Chinese National Spreads Fake eToll SMS, Drains Indonesian Citizens' Bank Accounts

Jakarta — Police have uncovered a case involving fraudulent eTilang (electronic traffic citation) messages. The perpetrators reportedly used the name of the Attorney General’s Office to deceive their victims.

The case originated from a report through the Attorney General’s Office, which revealed 11 phishing links. All these links closely resembled the official eTilang payment website belonging to the Indonesian Attorney General’s Office.

“The perpetrators spread fake links through SMS blast methods from five mobile phone numbers, which will subsequently expand to several mobile phone numbers,” said Himawan Bayu Aji, Head of the Cybercrime Directorate of the Bareskrim Police, on Wednesday (25 February 2026).

A similar case was also discovered in the Central Sulawesi Police region. The sequence of events was nearly identical: victims would receive an SMS from an unknown number containing a fine notification for traffic violations and a link. However, upon clicking, the link would direct victims to a fake eTilang site that appeared virtually identical to the genuine one.
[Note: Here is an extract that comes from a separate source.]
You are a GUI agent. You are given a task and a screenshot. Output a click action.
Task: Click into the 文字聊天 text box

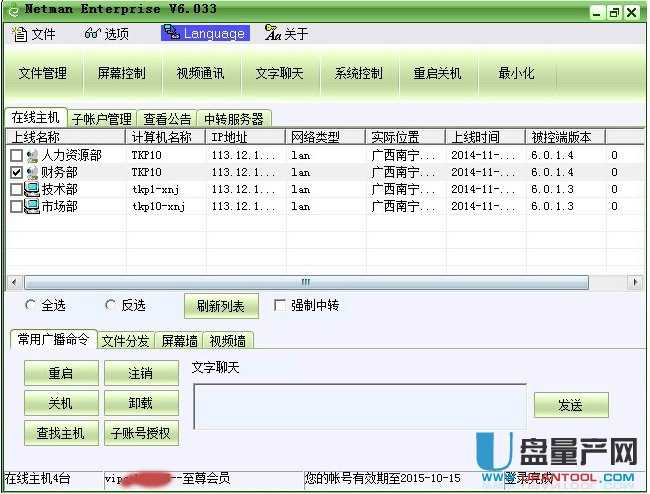tap(359, 405)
Convinced of its authenticity, victims would enter their personal and credit card data, resulting in illegal debit transactions worth 2,200 riyals or 8.8 million rupiah.

From there, police patrols identified 124 additional phishing website links. There were also six additional mobile phone numbers used for SMS blasting.
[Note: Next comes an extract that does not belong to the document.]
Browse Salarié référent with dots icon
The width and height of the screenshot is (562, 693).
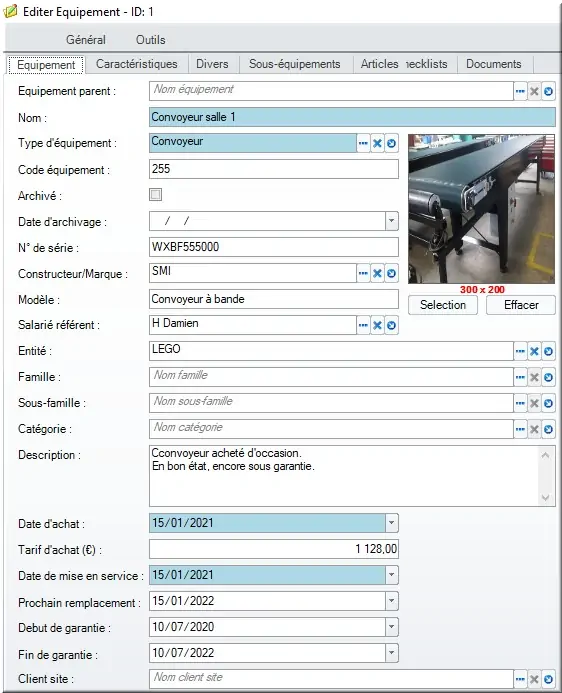point(363,326)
Aji explained that police had secured five suspects at two different locations in Central Java and Banten. The five suspects had different roles as follows:

— Suspect WTP (29 years old): primary perpetrator who operated the device and conducted SMS blasting.

— Suspect FN (41 years old): provided SMS blast services and managed SIM cards.

— Suspect RW (40 years old): assisted with SMS blasting operations alongside suspect FN.

— Suspect BAP (38 years old): primary perpetrator who operated the device and conducted SMS blasting.

— Suspect RJ (29 years old): provided or sold registered SIM cards to other perpetrators.

Police also discovered that this criminal operation was directly controlled by a Chinese foreign national. Aji explained that suspects WTP, FN and RW operated under the control of a foreign national using Telegram accounts named Lee SK and Daisy Qiu.

The perpetrators were also found to have sent SMS blasting equipment, known as sim boxes, twice in September and December 2025. The foreign national would also control the system remotely from China.

Meanwhile, suspects in Indonesia used a TVs application to monitor the number of SMS blasts sent and failed. In a single day, the device could send up to 3,000 mobile phone numbers simultaneously.

It was also revealed that BAP worked for an activation service provider and created Telegram accounts and WhatsApp numbers that were already active and registered. The suspect reportedly knew a Chinese national named Chen Jiejie since 2023 and has worked since February 2025.

All suspects face a maximum prison sentence of 15 years and a maximum fine of 12 billion rupiah.

Aji reminded the public not to easily trust SMS messages from unknown numbers, especially those containing links and claiming to represent government institutions.

“Always verify and double-check the authenticity of websites before entering personal or banking data. If in doubt, immediately confirm with your bank’s customer service or the relevant institution,” he explained.